For the first time a brilliant writer shows us that the abolition of slavery and the publication of the Origin of Species, which together created the modern world, share profound intellectual similarities
'Adam Gopnik has taken a coincidence and turned it into a theory of everything, or at least of everything important ... Outstanding' - Andrew Marr
On February 12th, 1809, two men were born an ocean apart: Abraham Lincoln in a one-room Kentucky log cabin; Charles Darwin on an English country estate. Each would see his life's work transform mankind's understanding of itself.
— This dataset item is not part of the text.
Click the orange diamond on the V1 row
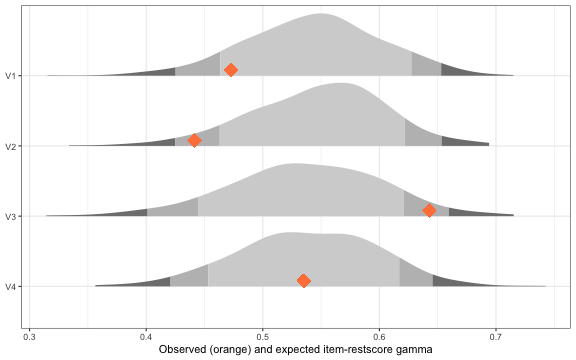tap(231, 70)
In this bicentennial twin portrait, Adam Gopnik shows how these two giants, who never met, changed the way we think about the very nature of existence, and that their great achievements proceeded from the same source: argument from reason. The revolutions they effected shaped the world we live in, while the intellectual heritage and method that informed their parallel lives has profound implications for our present age.
Filled with little-known stories and unfamiliar characters, Angels and Ages reveals these men in a new, shared light, and provides a fascinating insight into the origins of our modern vision and liberal values.
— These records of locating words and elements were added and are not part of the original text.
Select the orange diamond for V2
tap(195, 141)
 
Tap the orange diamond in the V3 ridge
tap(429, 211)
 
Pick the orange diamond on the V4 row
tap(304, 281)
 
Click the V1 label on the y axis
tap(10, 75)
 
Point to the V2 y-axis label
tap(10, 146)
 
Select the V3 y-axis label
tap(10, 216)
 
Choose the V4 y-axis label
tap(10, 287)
ADAM GOPNIK has been writing for The New Yorker since 1986. His work for the magazine has won the National Magazine Award for Essay and Criticism and the George Polk Award for Magazine Reporting. From 1995-2000, Gopnik lived in Paris, where the newspaper Le Monde praised his 'witty and Voltairean picture of French life.' He now lives in New York with his wife, Martha Parker, and their two children, Luke and Olivia.